Cunard’s new headquarters were completed in 1917, however there was no unveiling ceremony such as that seen with its ships. The annual reports state that Cunard’s employees relocated to the Cunard Building from their offices on Water Street in June 1916.  As the country was still at war, and with many of its employees serving in the conflict, Cunard may have, as a mark of respect opened the Cunard Building without ceremony.

To mark the centenary The Passenger’s Palace -100 Years of the Cunard Building Liverpool has been published [14 June 2016]. Written by Michael Gallagher and Tony Storey this commemorative book “charts the building from its design and construction during the Great War to its role for more than 50 years as global headquarters of the company which pioneered transatlantic passenger travel.”
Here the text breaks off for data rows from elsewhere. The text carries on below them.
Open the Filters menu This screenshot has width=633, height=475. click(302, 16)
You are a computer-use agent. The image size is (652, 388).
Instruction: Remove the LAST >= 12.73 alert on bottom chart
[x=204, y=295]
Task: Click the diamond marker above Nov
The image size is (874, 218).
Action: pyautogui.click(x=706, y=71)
Business records from the Cunard Archive were used by the authors to research the development of the construction of the building and costs. Such records included minutes of the Board of Directors and Executive Committee, solicitors correspondence and accounts ledgers. The rental registers for the building were also consulted. Tenants included businesses such as Ed Bates & Sons and Lever Brothers and shipping lines such as the Booth Steamship Company and Cunard’s Anchor-Brocklebank.

Further source material within the Cunard Archive includes early plans that show the proposed layout of the different floors of the Cunard Building. As Cunard’s archive was originally stored in the basement of the Cunard Building, it is interesting to see the suggested location of ‘current’ and ‘past’ records on the basement plan.

D42/PR12/8/1
D42/PR12/8/1

Secondary sources within the printed book collection will be of particular interest to researchers. The commemorative brochure entitled The New Cunard Building, published after the building’s completion, contains a brief history of the company and of the City of Liverpool. The interiors and exteriors of the building are also described and illustrated with photographs taken by Messrs Bedford Lemere & Co.
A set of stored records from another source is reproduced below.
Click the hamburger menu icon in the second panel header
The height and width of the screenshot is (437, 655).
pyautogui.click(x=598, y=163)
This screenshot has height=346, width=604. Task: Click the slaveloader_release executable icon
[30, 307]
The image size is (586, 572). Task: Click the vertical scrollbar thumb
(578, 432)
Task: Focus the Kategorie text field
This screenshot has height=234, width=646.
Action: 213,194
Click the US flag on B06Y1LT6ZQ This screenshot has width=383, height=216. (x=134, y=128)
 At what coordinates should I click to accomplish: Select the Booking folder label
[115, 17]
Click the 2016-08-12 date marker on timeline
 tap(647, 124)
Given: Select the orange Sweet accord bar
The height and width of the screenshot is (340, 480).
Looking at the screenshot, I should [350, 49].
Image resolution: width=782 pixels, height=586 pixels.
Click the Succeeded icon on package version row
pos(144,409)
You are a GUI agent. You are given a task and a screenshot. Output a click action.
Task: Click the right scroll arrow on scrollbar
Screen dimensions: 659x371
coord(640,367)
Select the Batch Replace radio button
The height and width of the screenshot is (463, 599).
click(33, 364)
John H. Chadwick, an Accountant for Cunard who worked in the Cunard Building wrote a number of poems, some of which were published in War Time Poems, a selection largely focused on Cunard’s ships and its shore and sea employees. The first poem is entitled The Cunard Building.

War Time Poems SPEC 2015.A.003
War Time Poems
SPEC 2015.A.003

Information about the surviving business records within the Cunard Archive can be found on the SC&A website and in the searchable online finding aids.

[1] The story of Cunard’s 175 years : [the triumph of a great tradition]

[2] Ibid.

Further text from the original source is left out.